Una oficina de información donde pregunte más el isleño que el turista...  Eso da que pensar: "¡Qué perdido está el de aquí!".

Y así un museo naval, un panteón de marinos ilustres, un observatorio, una puertatierra, una iglesia carraqueña, un tesoro natural, escritores, científicos, militares destacados -pensaba en el general Lobo, por ejemplo-, unos yacimientos arqueológicos, un balcón en el Cerro de los Mártires, una gran playa... Todo casi desconocido.

Somos número uno en desempleo. Y sólo nos salvan tres fechas concretas de un calendario perpetuo.

Mi ciudad, lo dije, me confunde. Yo no voy echándola por tierra, ni zancadilleándola. No cuento sus penas, sino que ensalzo sus virtudes: su clima, su gastronomía, el gusto que me supone pasear por sus calles... Pero me confunde. 

Me sorprende que la demagogia política mindundi se cebe con la ciudad. No sirve de nada hacerse fotos, ni el interesado por las necesidades del pueblo. Palabras hijas del viento. 

No pongo colores, expongo una decepción. 

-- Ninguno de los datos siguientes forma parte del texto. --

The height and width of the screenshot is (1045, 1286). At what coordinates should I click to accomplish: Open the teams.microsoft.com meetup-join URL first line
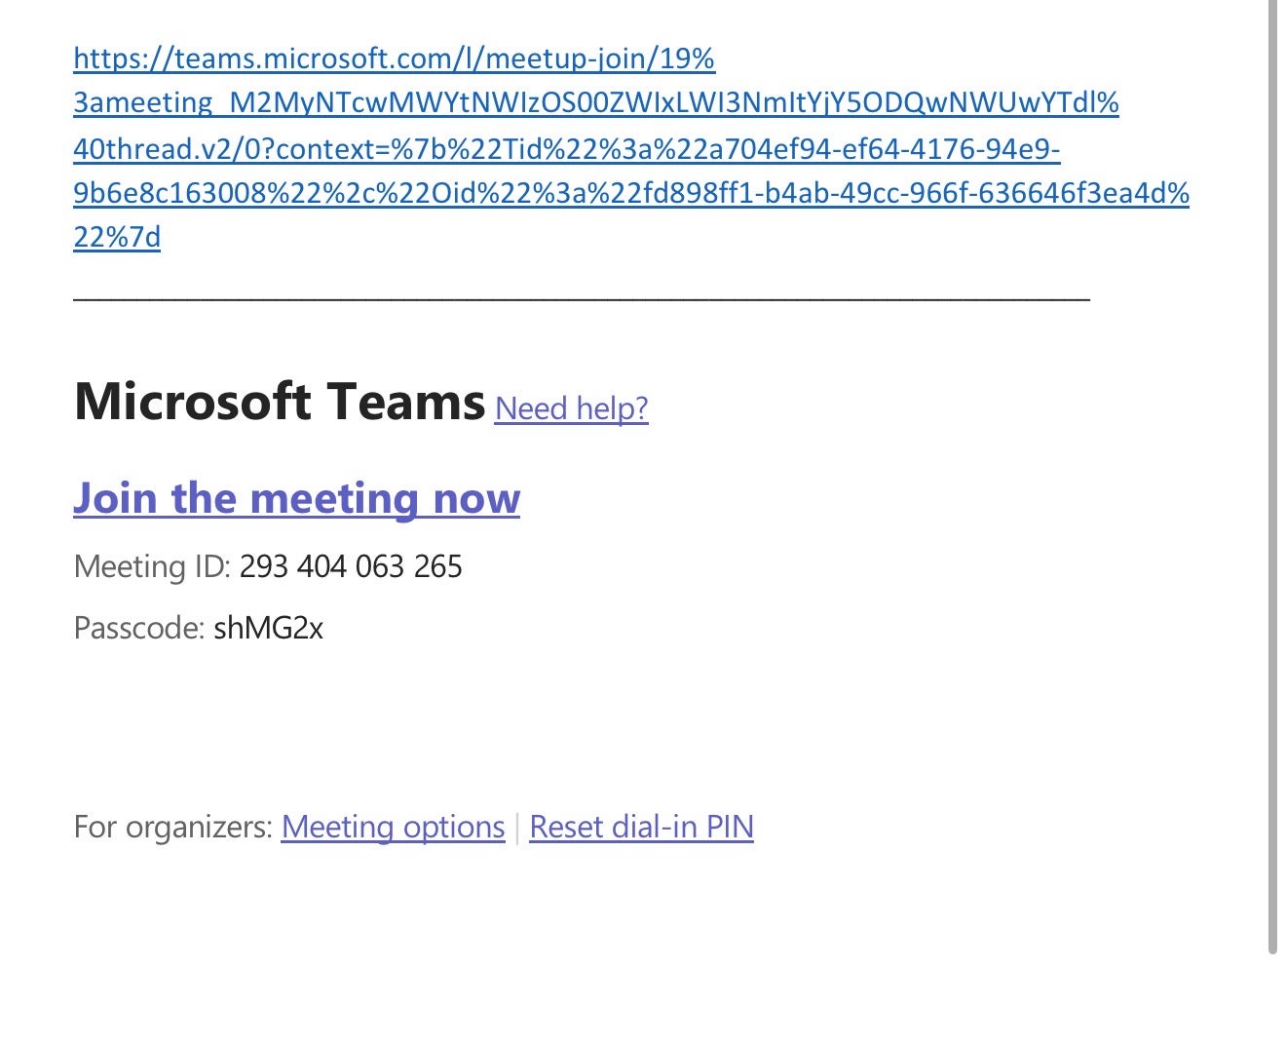(394, 58)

Qué me acuerdo, sentado con mi tata, viendo  "Bienvenido, Mr. Marshall". Cómo nos parecemos a esos pobres pueblerinos. Y los americanos... ¿A quienes me recordarán?

En fin. Siempre será placentero volver a mis orígenes y comprobar que allí está mi iglesia de La Pastora con mis devociones  en un altar de piedra ostionera; que aún me saluda efusivo Jesús, el de "El Pescaíto"; que puedo seguir comprando bollos de crema por treinta céntimos en La Nueva Victoria. Saber que mis padres siguen paseando juntos acera arriba, acera abajo de la calle Real. ¿¡Qué más!?

Por eso vuelvo a mi Isla. Por eso no reniego de ayudarla desde mi opinión. Sin insultos, pero con la rabia de quien ve un pueblo descontento, utilizado un millón de veces y otras tantas engañado.

¿Quién me niega el derecho al pataleo?